- **EXERCISE DIRECTIONS**:
Copy out the data below from the line containing "Given: Click the Malmö FF club crest" to the line containing "Where should I click to: Toggle", both lines included, with all images left out.

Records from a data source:
"""

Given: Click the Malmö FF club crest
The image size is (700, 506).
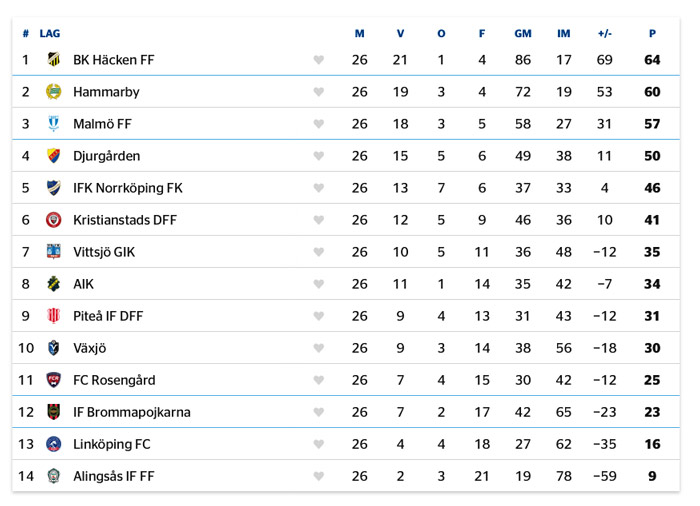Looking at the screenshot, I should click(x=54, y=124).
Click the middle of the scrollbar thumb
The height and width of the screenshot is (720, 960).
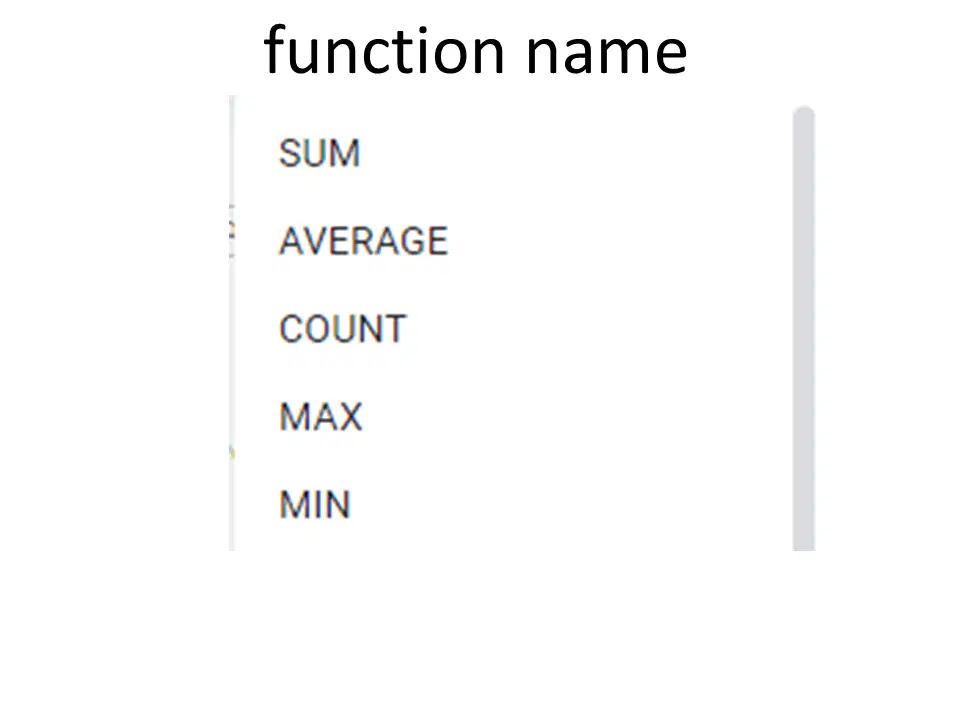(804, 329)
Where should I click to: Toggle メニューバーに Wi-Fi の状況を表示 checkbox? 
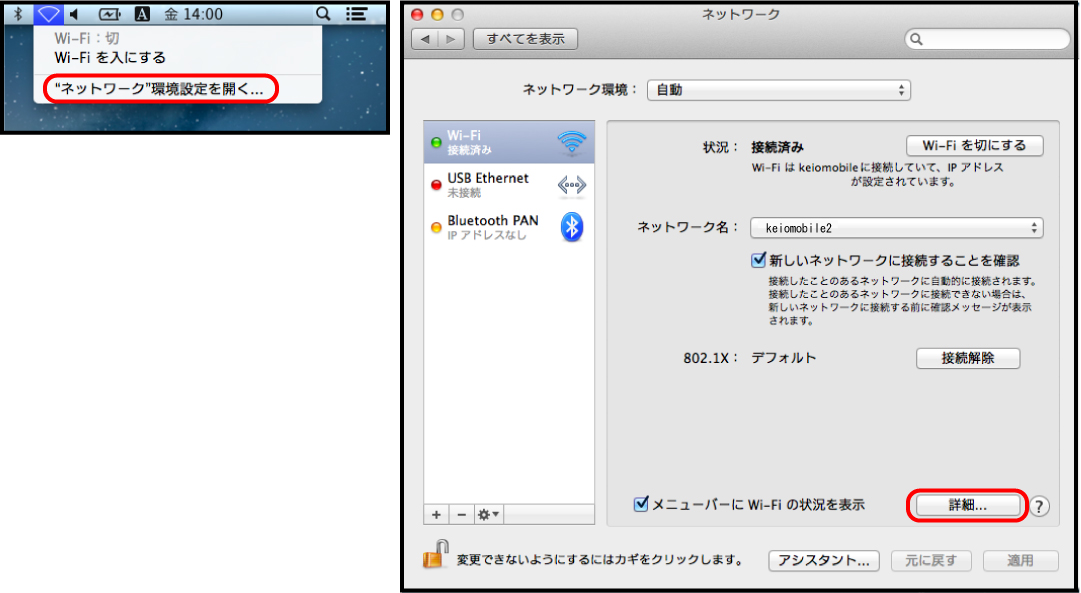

"""
"""

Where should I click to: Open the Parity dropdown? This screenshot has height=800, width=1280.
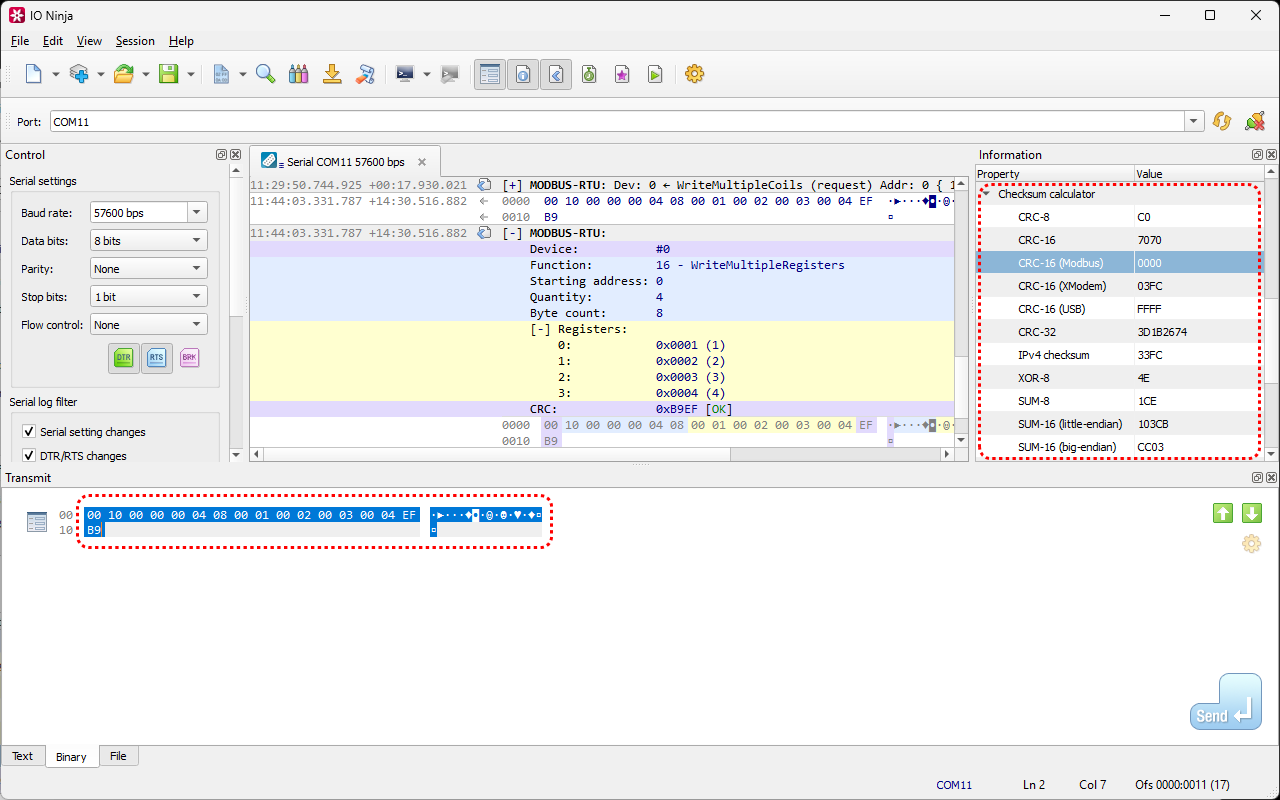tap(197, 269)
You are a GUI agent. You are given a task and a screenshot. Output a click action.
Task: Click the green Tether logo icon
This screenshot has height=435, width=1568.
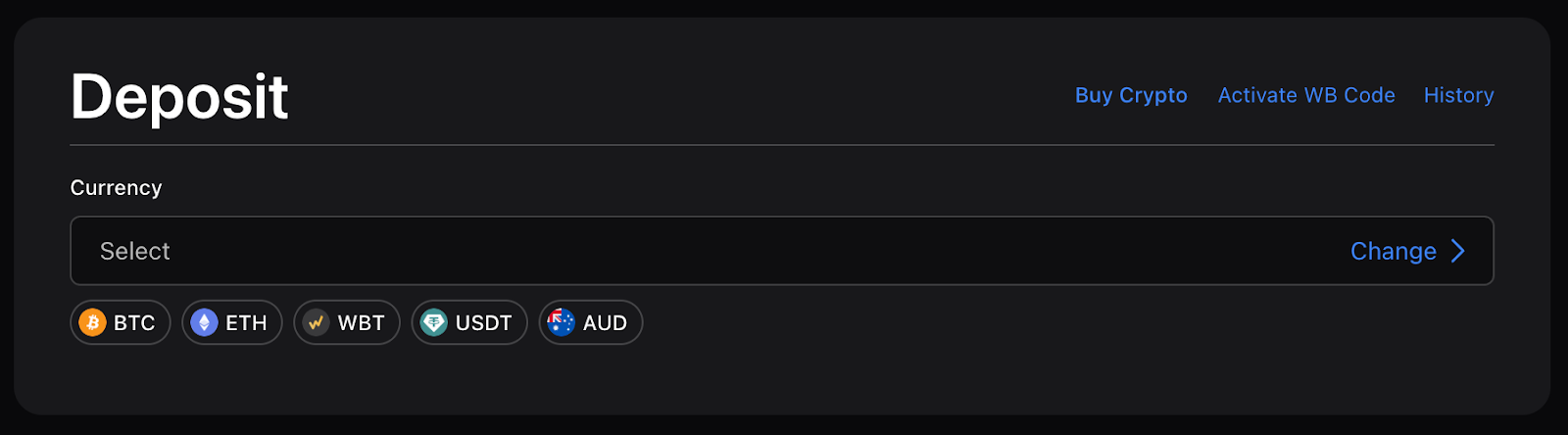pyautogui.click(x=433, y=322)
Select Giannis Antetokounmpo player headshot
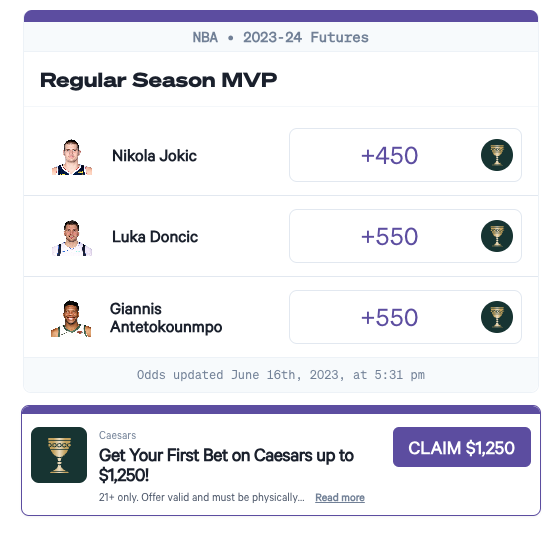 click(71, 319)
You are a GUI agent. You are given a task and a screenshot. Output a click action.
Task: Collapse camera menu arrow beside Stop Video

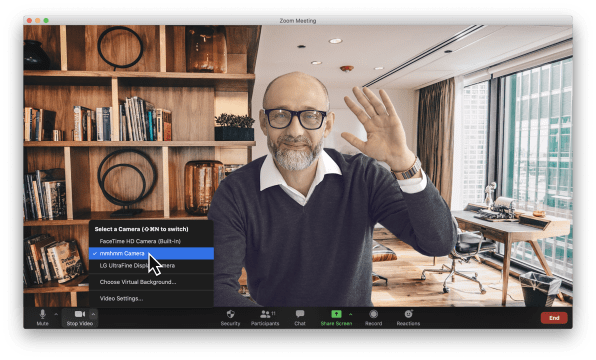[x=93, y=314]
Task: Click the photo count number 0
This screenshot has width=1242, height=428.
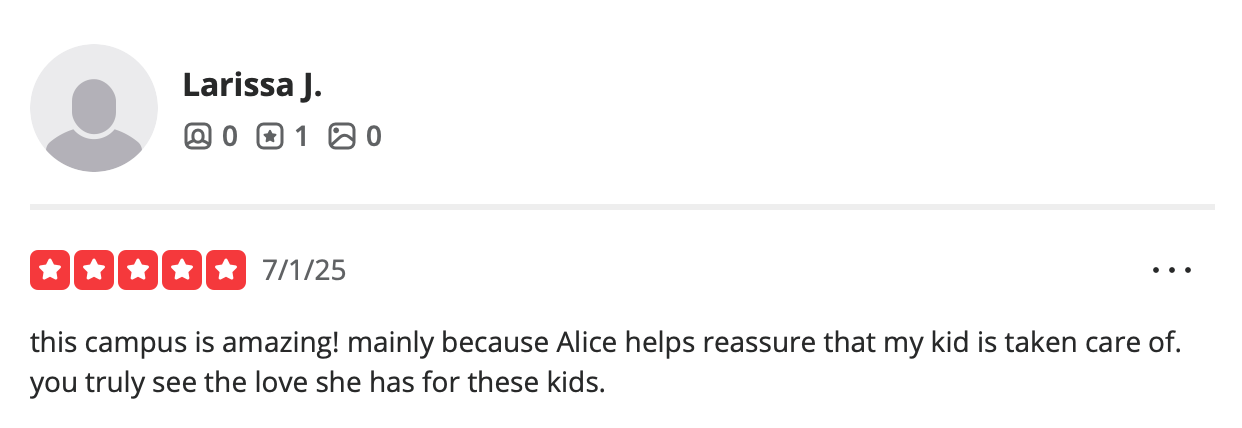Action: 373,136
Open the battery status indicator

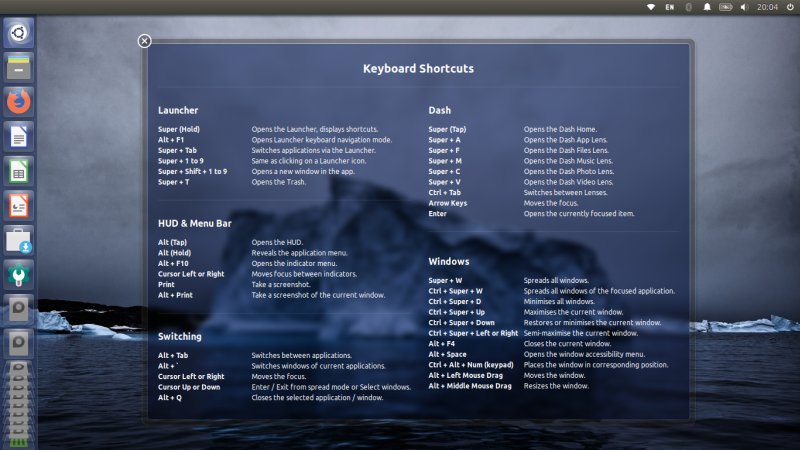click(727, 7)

"""

- **SOLVED EXERCISE**:
Given: Click the Malmö FF club crest
The image size is (700, 506).
Looking at the screenshot, I should click(x=54, y=124).
Click the middle of the scrollbar thumb
The height and width of the screenshot is (720, 960).
(804, 329)
Where should I click to: Toggle メニューバーに Wi-Fi の状況を表示 checkbox? 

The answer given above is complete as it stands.